MONTRÉAL – Les souvenirs sont à la fois flous et très précis. Donovan Sebrango ne se souvient plus trop quel âge il avait ni à quels matchs exactement il a assisté, mais il se revoit clairement rôder dans le vestiaire de l’Impact. Ses visites à Montréal étaient plus fréquentes à cette époque. Son père, Eduardo, écoulait les dernières années d’une brillante carrière de joueur de soccer professionnel.

Donovan avait déjà hérité des yeux en amandes du paternel. La réciprocité dans leur amour pour le ballon rond ne s’est toutefois jamais développée.

« Ce n’est pas parce qu’il n’a pas essayé, dit le jeune garçon, aujourd’hui adolescent, en riant. J’ai joué un peu, mais rien de trop compétitif. Je crois que j’ai décidé assez tôt que pour moi, ça allait être le hockey. »

Les parents de Sebrango ont divorcé alors qu’il était bambin. Sa mère Kim l’a initié au hockey après que la famille reconstituée se soit établie à Kingston, en Ontario. « Je me souviens avoir vraiment détesté ça au début, affirme le jeune homme en entrevue avec RDS. Je ne patinais pas aussi bien, pas aussi vite que les autres. J’ai rapidement voulu tout arrêter, mais ma mère a insisté pour que je continue. Elle n’arrêtait pas de me dire que j’allais le regretter si j’abandonnais. »

L’insistance maternelle s’est avérée judicieuse. Aujourd’hui âgé de 18 ans, Sebrango vient de terminer sa deuxième année à la ligne bleue des Rangers de Kitchener et est identifié comme un bel espoir en vue du prochain repêchage de la Ligue nationale.
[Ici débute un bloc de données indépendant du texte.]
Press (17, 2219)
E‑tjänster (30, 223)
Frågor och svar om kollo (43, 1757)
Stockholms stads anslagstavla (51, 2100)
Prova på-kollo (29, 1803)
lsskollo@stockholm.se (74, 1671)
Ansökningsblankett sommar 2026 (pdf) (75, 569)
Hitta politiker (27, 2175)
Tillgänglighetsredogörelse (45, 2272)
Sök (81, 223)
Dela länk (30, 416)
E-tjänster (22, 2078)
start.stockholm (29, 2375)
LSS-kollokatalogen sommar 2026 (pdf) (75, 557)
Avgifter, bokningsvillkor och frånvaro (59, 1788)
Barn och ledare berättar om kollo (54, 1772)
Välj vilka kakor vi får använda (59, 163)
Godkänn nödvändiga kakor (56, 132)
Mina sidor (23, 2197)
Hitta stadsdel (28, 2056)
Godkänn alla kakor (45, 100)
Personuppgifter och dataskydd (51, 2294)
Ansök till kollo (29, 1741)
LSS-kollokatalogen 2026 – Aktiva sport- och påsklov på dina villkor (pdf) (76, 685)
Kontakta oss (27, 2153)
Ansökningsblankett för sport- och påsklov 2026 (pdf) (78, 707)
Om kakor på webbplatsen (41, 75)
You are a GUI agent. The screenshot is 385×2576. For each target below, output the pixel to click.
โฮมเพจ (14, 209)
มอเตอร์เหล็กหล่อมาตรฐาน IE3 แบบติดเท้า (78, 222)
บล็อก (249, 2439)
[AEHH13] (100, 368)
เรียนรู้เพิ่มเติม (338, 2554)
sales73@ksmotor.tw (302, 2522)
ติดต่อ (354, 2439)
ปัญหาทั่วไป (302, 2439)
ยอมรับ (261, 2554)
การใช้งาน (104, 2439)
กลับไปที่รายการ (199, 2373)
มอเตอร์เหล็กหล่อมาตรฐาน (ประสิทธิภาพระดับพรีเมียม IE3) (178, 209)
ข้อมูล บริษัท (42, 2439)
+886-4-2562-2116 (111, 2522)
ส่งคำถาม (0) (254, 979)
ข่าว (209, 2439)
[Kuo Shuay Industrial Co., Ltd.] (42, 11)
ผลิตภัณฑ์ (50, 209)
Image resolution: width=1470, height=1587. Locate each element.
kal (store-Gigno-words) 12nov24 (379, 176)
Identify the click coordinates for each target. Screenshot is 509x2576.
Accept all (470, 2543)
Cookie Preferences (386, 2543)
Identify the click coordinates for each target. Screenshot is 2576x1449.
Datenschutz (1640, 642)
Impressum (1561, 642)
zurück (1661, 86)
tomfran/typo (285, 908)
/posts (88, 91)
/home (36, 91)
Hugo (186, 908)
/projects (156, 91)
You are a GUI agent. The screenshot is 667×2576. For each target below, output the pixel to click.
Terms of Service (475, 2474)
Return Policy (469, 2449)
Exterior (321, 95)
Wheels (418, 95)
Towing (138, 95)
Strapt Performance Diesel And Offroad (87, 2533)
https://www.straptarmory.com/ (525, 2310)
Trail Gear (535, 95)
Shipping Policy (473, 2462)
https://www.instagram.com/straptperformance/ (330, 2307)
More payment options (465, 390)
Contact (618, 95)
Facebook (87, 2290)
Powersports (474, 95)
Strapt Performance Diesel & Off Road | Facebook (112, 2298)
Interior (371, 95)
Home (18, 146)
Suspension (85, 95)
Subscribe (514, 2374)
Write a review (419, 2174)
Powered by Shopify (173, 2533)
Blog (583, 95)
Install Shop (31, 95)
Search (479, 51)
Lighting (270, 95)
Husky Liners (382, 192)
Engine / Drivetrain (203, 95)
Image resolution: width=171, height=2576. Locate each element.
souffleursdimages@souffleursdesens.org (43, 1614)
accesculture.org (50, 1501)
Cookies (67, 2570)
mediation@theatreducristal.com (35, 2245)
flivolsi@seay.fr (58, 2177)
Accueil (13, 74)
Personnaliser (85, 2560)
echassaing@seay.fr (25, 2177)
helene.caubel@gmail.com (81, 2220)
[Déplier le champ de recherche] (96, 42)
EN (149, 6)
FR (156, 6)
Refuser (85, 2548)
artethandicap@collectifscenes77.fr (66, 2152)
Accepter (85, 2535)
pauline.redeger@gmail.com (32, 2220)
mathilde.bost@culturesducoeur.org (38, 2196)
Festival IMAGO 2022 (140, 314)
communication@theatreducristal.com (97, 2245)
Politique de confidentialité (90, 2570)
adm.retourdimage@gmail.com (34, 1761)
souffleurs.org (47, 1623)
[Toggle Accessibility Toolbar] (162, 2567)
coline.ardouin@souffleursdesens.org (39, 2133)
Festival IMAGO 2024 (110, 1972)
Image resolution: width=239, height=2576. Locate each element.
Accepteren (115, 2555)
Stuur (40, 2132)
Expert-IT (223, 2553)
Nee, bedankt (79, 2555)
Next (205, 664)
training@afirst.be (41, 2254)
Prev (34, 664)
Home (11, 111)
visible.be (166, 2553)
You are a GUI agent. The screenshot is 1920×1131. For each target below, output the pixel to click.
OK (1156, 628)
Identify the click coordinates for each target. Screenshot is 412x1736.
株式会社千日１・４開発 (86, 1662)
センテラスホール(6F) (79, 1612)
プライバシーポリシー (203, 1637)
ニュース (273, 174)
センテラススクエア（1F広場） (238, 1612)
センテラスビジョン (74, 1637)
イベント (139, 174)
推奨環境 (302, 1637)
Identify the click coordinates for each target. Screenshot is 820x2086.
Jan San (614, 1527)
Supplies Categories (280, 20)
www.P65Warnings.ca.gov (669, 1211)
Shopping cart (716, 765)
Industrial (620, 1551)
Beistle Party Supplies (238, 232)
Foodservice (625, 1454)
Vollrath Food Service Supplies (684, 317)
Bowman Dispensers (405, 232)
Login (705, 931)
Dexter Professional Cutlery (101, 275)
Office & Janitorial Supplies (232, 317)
La Centrale de recrutement de la LNH le classe au 59e rang de sa liste de fin d’année parmi tous les joueurs admissibles évoluant en Amérique du Nord.

De son père, Sebrango semble avoir gardé un certain flair offensif. « On l’a repêché pour ses habiletés avec la rondelle et la qualité de son coup de patin », affirme catégoriquement Mike McKenzie, le directeur général qui a mis le grappin dessus avec le 40e choix du repêchage de l’OHL il y a deux ans.

Sebrango évoluait alors à l’Académie CIH à Ottawa. À sa dernière année dans les rangs midget, il a récolté 25 points en 30 matchs. Comme recrue dans l’OHL, il surpassé les projections les plus optimistes en obtenant 26 points en 62 matchs. « Personne n’a été plus étonné que moi par la qualité de mon jeu cette année-là », admet-il aujourd’hui. Mais les dirigeants des Rangers n’en étaient pas à leur dernière surprise avec leur joueur de 16 ans.

En entrant le nom de Sebrango dans le moteur de recherche de YouTube, le premier extrait proposé est celui d’un match contre les Otters d’Erie, deux mois après le début de sa saison recrue. De sa vision du jeu et de sa fluidité sur patins il n’est ici nullement question : on l’y voit plutôt sortir un attaquant de ses culottes avant d’engager un furieux combat avec deuxième adversaire. On le reconnaît depuis comme un défenseur robuste, teigneux et avec assez de sang-froid pour répondre de ses actions.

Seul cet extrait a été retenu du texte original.